Acupuncture and Allergies

Acupuncture and Allergies

Spring is here: Seeds are sprouting; bare branches are starting to show buds; the earth is warming. There is a thrill in the air, perhaps even a lightness to your step. Spring brings a renewal and new beginnings. It also brings allergies.

For those who suffer from seasonal allergies, spring can feel like a disheartening blur of symptoms: runny nose, sneezing, itchy eyes, headaches, fatigue, difficulty breathing, and coughing. Allergic rhinitis is an inflammation and swelling of the nasal passages and may lead to sinus infections or sinusitis. Rather than temporarily alleviating these symptoms the way allergy medications do, acupuncture addresses the underlying imbalance that’s causing the symptoms in the first place – allowing you to enjoy the outdoors all season long.

Two Theories on Allergies

From a western medical perspective, when grass, weeds, and trees release their pollen, some people react with a heightened immune response. This causes histamine to be released, which leads to inflammation and muscle constriction.

(Saved data entries)
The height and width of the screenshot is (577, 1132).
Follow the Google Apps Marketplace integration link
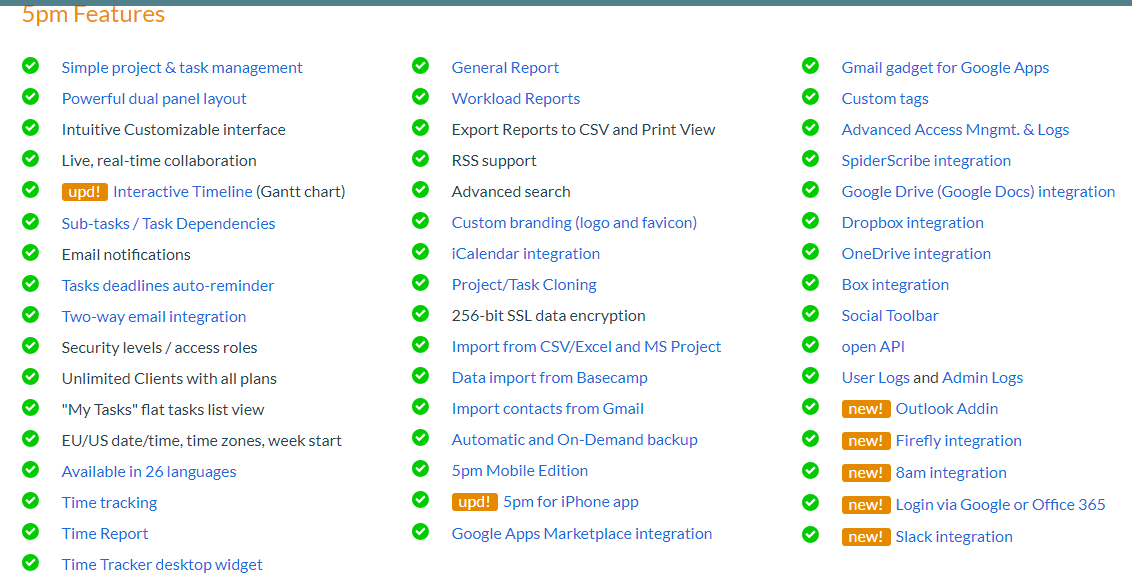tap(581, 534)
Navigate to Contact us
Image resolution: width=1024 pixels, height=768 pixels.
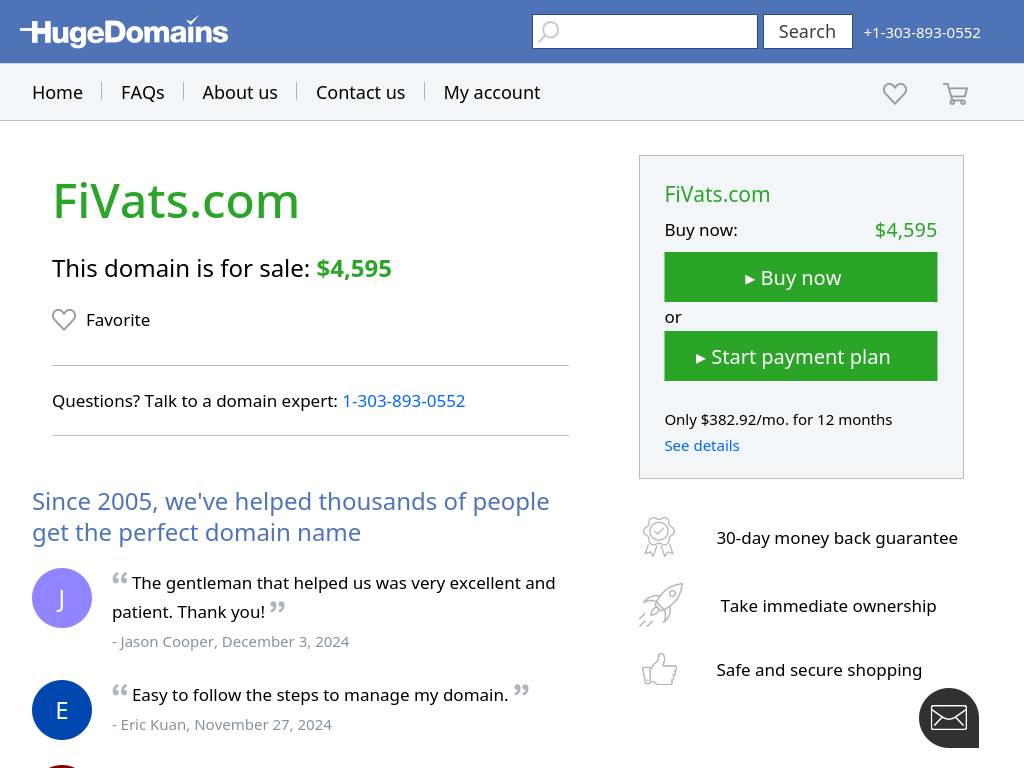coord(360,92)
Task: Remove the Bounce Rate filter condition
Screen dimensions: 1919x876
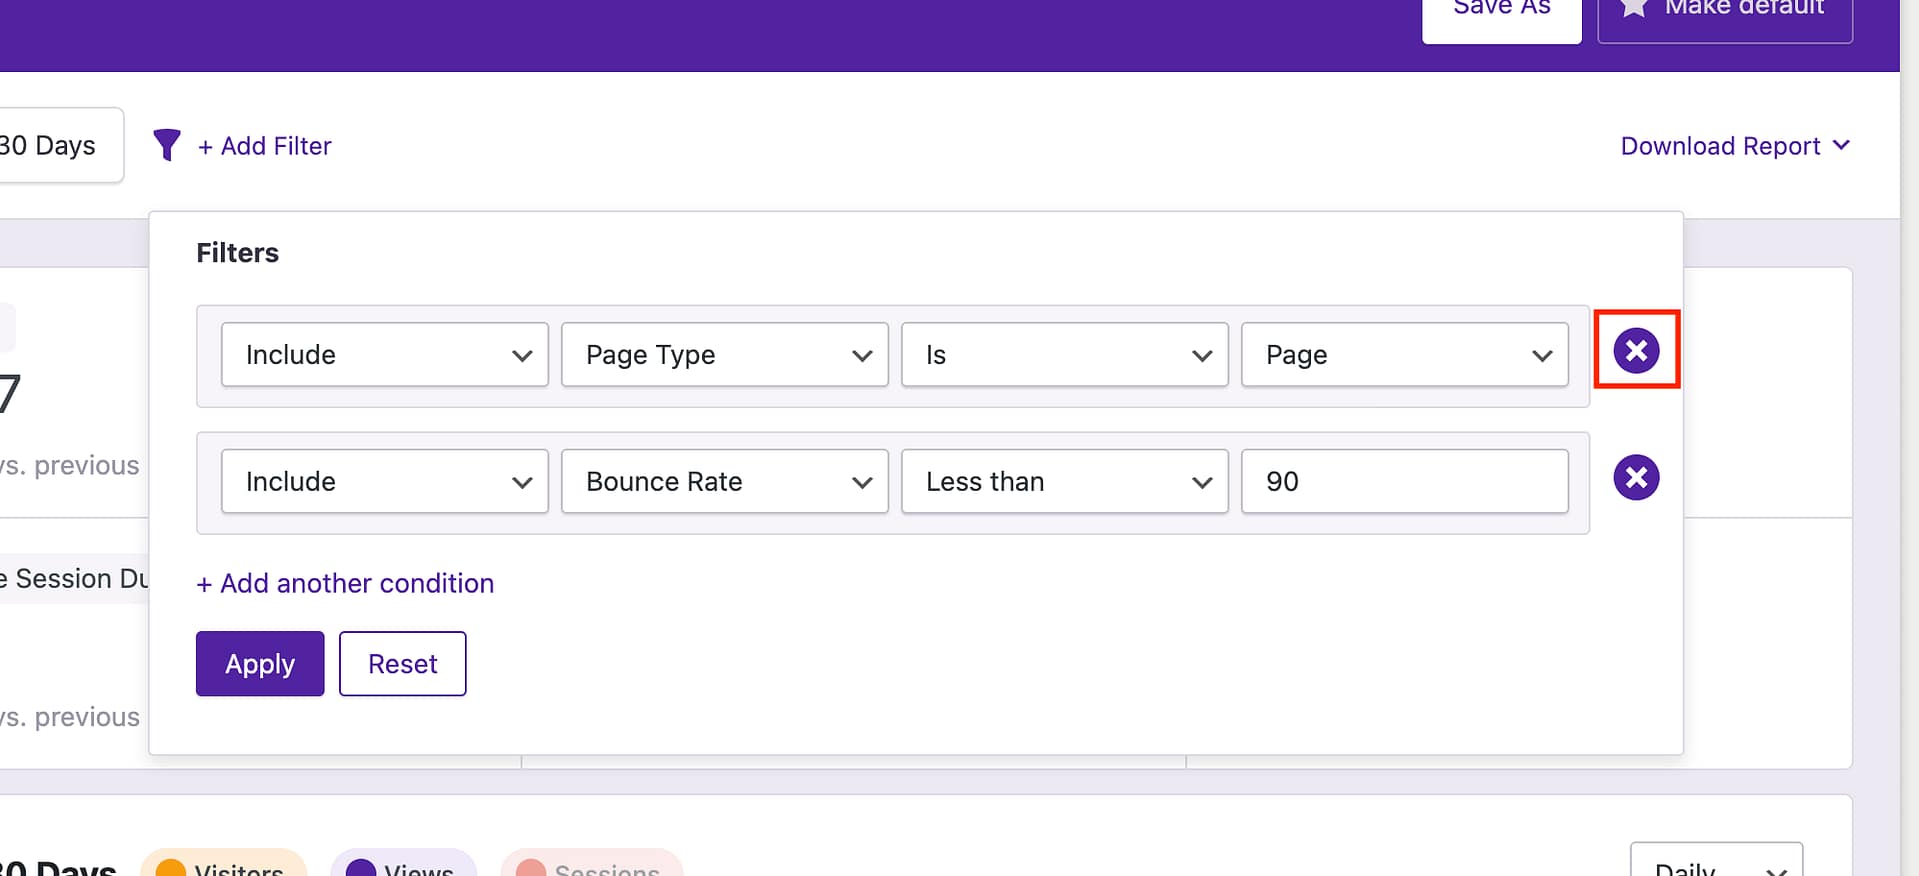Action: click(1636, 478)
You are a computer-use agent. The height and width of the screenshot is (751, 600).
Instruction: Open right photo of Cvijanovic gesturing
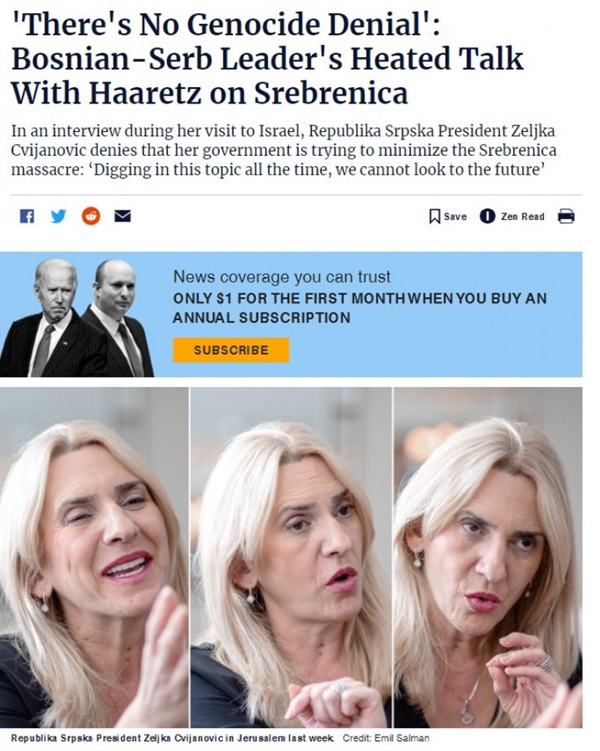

• Directions
a. According to the text on acupuncture and allergies, what is allergic rhinitis?
b. Retype the passage of the text on acupuncture and allergies, starting at "For those who" and ending at "and muscle constriction.".

• Answer section
a. It is an inflammation and swelling of the nasal passages.

b.
For those who suffer from seasonal allergies, spring can feel like a disheartening blur of symptoms: runny nose, sneezing, itchy eyes, headaches, fatigue, difficulty breathing, and coughing. Allergic rhinitis is an inflammation and swelling of the nasal passages and may lead to sinus infections or sinusitis. Rather than temporarily alleviating these symptoms the way allergy medications do, acupuncture addresses the underlying imbalance that’s causing the symptoms in the first place – allowing you to enjoy the outdoors all season long.

Two Theories on Allergies

From a western medical perspective, when grass, weeds, and trees release their pollen, some people react with a heightened immune response. This causes histamine to be released, which leads to inflammation and muscle constriction.